There is increasing research suggesting that many of these supposed “cyber deals” reflect inflated earlier prices.  Above and beyond this, in the case of mass market confectionery and big chocolate, these “deals” aren’t good for you, nor are they good for the cocoa farmers nor the planet.  Mass market confectionery, where the primary ingredient is sugar, is NOT good for your teeth, waistline, gut, liver or overall health (and yes, this includes the vast majority of Tony’s Chocolonely Bars and all too many dark chocolate bars like Bournville). Plus as a rainforest crop, cocoa requires an ENORMOUS amount of water to grow (1,500 litres for the average dark bar .. so twice as much as 50g of almonds). This is fine for craft chocolate beans which are grown in the rainforest and the water is recirculated. But for mass market chocolate, grown in areas which have been deforested, this causes desertification. Finally, because of the lopsided nature of the industry, it’s small holder farmers low wages that has enabled mass market chocolate to remain so “cheap” (and so discountable). The average cocoa farmer in West Africa needs $2.50 plus per day to feed their family. But for most of the 2010s and 2020s they’ve received less than $0.80c per day for their backbreaking labour. Cheap mass produced chocolate, even with a fantastic black friday deal and low priced, really is NOT good value for any of us.

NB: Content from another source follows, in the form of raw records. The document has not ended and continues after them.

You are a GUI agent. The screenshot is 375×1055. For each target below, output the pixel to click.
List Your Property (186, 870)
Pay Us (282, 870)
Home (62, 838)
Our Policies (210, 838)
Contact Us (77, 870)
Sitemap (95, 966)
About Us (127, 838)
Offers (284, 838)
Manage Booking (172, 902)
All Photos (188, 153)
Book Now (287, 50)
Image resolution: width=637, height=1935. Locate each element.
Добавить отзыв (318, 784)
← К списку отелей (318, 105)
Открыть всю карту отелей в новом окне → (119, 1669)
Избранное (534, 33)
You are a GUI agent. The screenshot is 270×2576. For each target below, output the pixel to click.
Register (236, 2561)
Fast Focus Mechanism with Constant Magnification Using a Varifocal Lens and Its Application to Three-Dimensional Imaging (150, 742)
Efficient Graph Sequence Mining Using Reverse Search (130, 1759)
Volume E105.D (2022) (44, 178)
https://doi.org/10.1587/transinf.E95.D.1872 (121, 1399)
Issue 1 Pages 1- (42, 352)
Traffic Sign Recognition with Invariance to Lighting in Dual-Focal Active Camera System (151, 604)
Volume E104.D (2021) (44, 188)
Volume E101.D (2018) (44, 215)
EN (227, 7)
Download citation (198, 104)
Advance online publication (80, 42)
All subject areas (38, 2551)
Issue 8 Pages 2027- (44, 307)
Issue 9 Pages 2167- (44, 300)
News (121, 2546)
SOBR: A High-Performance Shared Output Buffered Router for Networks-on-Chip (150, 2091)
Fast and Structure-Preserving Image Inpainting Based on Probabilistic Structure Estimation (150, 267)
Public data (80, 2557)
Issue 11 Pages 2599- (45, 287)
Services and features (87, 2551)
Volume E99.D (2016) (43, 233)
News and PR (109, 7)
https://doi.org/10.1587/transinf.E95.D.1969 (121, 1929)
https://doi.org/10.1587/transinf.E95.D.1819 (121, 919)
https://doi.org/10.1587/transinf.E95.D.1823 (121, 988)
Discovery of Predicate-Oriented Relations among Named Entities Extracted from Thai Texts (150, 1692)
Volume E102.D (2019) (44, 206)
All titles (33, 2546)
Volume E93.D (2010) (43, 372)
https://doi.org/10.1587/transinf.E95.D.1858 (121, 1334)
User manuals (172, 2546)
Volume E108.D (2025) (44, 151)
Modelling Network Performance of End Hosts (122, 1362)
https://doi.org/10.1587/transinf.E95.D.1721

The good news is that over the last eighteen months, the price of cocoa has been increasing on the international exchange. Commodity cocoa prices rose from around $2.5k per tonne (where they’d been for the last few decades) to over $10k earlier this year, before falling back to $6.7k today – although be warned, depending on the final harvest, elections in Ghana, more global supply “shocks”, etc. they may rise further.  And the “farmgate” price paid to cocoa farmers has also risen – but not by nearly as much (Ghana raised their fixed farm gate price by nearly 45% to 48,000 cedis, or just under $3,000, per metric ton for the 2024/25 season, which opened in September and the Ivory Coast increased their farm gate price by 20% to 1,800 CFA francs ($3.06) per kilogram for the harvest that starts on Oct. 1.)

Sources: ICCO, ICE, CCC, AfDB, FAO, OANDA, ICE

And yes, this really does mean that the cocoa farmers, and their families, aren’t seeing the rise in prices coming back to them!

Even though Craft Chocolate makers have traditionally paid far higher prices, with guaranteed long term commitments, of $5.5k to $15k per tonne, they have also had to absorb higher prices.  In particular the price of cocoa butter has risen from around $10 per kilo to $34-40 per kilo (so stock up white chocolate when you can!).

This is all a round about way of saying that no, we aren’t going to be holding any “black friday blowouts”.  Indeed, we foresee higher bar prices for Craft Chocolate moving forward.  And we still think that craft chocolate is great value.